Summary of Project
In the beginning of the semester, Wilson came to us with a problem: How can we create a scalable solution capable of supporting up to hundreds of people using SequenceServer to query NCBI Blast databases. Moreover, Wilson needed us to also include:
A web client which can be used by educators and students to run the NCBI BLAST Basic Local Alignment Search Tool algorithm.
The client would specifically like for us to provide the wurmlab/sequenceserver local web front-end version of the BLAST tool, which delivers the user interface and analysis capabilities they require. In other words he needed us design this with the same BLAST interface the staff we’re already used to.
Finally the client needs the hosted blast implementation to support multiple classes of at least 100 students all using the BLAST curriculum concurrently (courtesy of Wilson's slides), with an average run time of 2-3 minutes per job. As well as some assurance that the ~100 jobs will finish at approximately the same time.
Team Frankenstein aimed to create a ‘classroom cluster’ model, meaning that the teacher is the master node, and the class becomes a cluster of workers. Essentially the teacher will download a docker file containing sequenceserver onto a Cyverse master CCTools instance. Once the IP address is available and the teacher has selected a port number, this information will be shared with the students.

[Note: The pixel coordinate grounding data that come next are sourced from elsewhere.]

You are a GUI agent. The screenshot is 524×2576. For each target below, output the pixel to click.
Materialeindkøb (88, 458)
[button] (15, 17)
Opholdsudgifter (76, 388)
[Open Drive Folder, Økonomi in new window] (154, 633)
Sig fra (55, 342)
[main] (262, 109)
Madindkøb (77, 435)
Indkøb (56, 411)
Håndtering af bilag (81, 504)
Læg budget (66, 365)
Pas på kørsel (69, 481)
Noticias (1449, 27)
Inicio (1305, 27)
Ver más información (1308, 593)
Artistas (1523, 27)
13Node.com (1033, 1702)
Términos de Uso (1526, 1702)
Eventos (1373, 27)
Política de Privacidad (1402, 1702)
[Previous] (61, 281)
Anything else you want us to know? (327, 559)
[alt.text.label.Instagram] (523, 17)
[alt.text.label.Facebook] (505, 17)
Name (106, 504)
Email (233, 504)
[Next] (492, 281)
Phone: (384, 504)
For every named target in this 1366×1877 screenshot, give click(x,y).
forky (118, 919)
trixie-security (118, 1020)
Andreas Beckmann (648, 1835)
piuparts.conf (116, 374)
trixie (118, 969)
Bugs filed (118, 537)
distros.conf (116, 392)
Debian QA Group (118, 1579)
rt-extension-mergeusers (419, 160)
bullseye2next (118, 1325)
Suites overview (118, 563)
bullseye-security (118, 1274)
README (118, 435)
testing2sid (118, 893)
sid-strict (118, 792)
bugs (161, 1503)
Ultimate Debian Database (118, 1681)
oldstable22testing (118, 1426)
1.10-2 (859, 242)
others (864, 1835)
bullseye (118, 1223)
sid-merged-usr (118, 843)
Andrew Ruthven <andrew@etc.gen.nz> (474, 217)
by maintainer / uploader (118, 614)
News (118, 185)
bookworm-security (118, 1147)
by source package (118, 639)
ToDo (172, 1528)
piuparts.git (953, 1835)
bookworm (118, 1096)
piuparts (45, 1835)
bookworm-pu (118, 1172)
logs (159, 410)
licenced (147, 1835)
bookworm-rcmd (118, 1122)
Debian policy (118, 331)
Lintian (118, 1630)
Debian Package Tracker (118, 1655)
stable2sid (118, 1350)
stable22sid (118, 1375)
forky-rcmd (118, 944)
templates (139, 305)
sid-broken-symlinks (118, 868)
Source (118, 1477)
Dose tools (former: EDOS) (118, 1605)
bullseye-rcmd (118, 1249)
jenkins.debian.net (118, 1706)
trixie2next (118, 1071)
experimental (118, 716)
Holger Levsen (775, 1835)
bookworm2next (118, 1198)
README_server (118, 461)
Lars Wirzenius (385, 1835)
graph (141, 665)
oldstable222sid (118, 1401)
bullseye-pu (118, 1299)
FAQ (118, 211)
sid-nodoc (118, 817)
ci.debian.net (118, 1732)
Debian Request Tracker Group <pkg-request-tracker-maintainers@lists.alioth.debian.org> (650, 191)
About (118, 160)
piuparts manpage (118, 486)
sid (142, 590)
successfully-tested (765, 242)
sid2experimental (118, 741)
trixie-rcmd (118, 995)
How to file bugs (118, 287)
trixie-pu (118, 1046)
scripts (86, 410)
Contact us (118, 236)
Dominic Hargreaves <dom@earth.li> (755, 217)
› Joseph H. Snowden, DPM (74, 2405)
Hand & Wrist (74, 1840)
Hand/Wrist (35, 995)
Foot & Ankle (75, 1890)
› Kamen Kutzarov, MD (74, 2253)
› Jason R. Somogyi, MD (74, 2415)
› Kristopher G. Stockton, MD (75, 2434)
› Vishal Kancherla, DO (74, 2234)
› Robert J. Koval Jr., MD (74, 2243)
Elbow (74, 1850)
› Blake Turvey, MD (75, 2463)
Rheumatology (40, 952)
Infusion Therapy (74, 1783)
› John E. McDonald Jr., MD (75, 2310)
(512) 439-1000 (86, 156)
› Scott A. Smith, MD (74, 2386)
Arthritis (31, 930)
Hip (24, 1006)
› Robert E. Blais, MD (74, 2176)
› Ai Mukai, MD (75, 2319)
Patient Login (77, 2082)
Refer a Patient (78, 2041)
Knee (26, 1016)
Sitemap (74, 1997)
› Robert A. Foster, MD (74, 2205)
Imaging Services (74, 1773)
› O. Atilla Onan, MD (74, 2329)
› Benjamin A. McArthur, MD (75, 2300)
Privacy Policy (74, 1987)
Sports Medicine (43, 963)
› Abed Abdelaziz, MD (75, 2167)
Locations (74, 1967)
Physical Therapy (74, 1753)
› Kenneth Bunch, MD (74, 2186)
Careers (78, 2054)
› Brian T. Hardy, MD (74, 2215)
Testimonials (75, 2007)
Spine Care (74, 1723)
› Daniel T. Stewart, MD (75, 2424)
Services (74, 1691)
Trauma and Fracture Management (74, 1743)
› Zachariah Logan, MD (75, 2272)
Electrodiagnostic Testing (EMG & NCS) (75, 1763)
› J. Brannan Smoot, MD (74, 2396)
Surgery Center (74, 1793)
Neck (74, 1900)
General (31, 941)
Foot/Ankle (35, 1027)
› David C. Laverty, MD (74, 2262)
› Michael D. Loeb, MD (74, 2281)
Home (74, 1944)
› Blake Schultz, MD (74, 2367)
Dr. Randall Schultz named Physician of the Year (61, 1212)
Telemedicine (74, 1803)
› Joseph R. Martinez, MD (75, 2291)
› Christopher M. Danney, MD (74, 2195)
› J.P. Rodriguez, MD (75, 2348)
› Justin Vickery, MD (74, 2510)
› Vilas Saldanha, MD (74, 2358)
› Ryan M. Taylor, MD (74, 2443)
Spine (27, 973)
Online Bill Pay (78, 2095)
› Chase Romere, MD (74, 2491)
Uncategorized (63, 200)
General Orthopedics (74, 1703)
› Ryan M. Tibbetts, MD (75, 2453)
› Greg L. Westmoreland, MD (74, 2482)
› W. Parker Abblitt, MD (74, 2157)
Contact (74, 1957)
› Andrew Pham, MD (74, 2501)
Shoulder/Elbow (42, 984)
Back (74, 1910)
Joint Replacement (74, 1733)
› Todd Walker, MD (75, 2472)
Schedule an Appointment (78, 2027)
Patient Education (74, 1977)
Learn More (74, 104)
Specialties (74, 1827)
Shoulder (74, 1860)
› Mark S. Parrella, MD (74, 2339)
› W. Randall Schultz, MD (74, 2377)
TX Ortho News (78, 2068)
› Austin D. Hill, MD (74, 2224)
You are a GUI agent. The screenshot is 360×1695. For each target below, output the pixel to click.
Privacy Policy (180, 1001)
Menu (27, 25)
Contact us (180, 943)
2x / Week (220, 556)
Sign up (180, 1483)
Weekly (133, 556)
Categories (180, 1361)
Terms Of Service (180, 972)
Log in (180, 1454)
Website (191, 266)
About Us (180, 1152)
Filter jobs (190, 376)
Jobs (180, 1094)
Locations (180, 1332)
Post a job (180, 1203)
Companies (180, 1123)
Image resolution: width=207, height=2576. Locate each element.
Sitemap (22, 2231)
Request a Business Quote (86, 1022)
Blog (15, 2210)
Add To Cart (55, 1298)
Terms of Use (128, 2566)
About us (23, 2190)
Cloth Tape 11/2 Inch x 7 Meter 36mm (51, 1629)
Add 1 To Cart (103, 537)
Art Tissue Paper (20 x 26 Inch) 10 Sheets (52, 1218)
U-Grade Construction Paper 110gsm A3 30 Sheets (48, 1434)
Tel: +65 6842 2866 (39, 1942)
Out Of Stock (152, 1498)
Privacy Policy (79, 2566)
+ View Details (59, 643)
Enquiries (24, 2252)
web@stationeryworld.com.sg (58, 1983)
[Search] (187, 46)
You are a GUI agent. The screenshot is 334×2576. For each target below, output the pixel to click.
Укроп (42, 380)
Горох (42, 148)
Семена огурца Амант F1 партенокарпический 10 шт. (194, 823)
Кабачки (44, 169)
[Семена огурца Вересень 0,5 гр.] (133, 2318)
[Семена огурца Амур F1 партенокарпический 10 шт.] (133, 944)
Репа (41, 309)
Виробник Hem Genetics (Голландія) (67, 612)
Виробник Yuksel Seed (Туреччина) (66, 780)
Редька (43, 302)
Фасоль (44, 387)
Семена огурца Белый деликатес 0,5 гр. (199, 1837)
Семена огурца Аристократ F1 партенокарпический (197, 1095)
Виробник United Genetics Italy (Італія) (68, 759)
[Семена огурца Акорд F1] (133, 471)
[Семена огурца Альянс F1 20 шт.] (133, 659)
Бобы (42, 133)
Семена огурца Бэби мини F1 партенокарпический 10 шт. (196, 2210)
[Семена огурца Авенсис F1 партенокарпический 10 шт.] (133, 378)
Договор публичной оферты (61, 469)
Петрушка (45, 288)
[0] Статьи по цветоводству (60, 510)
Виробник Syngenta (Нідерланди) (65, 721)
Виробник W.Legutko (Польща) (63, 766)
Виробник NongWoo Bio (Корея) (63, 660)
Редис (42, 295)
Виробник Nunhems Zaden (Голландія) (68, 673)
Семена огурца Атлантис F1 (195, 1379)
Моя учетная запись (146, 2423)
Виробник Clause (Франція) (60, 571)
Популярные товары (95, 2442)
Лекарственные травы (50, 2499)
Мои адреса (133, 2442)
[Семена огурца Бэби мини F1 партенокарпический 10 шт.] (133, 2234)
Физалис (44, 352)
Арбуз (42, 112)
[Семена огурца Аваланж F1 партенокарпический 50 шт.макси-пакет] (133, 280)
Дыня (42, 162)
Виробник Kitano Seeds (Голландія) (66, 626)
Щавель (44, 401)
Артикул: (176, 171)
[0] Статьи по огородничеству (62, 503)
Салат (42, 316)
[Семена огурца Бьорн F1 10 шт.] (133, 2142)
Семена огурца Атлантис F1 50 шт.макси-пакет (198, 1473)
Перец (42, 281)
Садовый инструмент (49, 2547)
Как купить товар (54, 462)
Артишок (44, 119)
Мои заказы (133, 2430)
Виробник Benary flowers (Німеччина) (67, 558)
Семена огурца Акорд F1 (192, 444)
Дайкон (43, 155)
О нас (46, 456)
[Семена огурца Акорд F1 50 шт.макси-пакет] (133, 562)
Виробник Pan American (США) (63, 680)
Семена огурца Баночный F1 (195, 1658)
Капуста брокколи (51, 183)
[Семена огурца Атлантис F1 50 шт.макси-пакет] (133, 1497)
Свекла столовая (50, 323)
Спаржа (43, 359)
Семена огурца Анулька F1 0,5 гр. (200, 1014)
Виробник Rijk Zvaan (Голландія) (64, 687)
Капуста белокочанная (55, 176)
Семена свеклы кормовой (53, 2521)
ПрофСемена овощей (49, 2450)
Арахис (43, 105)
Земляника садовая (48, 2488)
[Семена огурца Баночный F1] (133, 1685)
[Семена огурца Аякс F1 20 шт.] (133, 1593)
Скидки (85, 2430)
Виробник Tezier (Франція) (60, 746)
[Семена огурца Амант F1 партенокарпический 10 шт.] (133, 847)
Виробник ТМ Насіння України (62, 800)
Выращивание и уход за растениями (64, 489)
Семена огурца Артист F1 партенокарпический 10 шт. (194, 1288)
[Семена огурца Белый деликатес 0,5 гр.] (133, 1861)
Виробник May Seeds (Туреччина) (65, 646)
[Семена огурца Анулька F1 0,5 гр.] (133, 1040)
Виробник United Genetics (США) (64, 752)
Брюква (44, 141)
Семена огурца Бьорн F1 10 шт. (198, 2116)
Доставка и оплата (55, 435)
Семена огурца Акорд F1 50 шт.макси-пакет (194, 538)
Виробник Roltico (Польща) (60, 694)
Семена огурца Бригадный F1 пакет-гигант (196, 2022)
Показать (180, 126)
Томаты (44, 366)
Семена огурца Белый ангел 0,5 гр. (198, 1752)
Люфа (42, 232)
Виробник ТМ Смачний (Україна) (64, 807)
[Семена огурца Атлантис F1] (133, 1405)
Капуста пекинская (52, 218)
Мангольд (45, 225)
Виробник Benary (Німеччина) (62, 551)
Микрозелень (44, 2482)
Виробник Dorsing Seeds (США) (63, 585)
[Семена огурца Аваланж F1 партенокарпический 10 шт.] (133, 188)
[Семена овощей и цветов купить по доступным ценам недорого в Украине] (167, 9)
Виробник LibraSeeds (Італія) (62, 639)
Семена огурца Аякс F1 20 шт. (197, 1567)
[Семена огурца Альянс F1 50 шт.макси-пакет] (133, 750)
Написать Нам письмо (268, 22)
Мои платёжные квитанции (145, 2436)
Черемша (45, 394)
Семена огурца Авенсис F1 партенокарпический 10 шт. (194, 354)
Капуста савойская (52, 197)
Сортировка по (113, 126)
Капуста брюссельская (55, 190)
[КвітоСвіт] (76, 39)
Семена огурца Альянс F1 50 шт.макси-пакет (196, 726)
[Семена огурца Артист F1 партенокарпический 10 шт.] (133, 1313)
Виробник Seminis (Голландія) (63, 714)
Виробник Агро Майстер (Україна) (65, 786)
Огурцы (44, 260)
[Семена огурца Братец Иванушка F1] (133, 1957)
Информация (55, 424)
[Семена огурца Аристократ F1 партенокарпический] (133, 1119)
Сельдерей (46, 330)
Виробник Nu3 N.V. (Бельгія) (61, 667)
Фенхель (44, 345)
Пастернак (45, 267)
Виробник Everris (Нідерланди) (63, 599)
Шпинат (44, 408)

The students download a docker work file on their local machine containing CCTools and the selected database, and then set their machine up to talk to the teachers master Cyverse VM. This process essentially creates the class as a set of workers, whom are able to submit jobs to the class.
Team Frankenstein’s solution sets the stage for a completely offline solution, assuming the students and master machine have Docker already installed. This is a route that we have not explored, but wanted to make the user aware that this is an option.
Description of Project
Github Repository - https://github.com/GEABlast/frankenstein
Installing and Running Instructions
Before we go about explaining the instructions, it must be noted that as of right now, we only have one downloadable file for both worker and master. This is because we downloaded the test DB under SequenceServer. This does not impede the project as both master and worker are going to be downloading the same file, but in a perfect world the worker container would not include a SequenceServer downloadable and have the test DB outside of SeqSever. From here on out though, we are going to asssume this has already been done. Please keep in mind, the installation process does not change for either file and the master downloadable instructions should be followed on both master/worker.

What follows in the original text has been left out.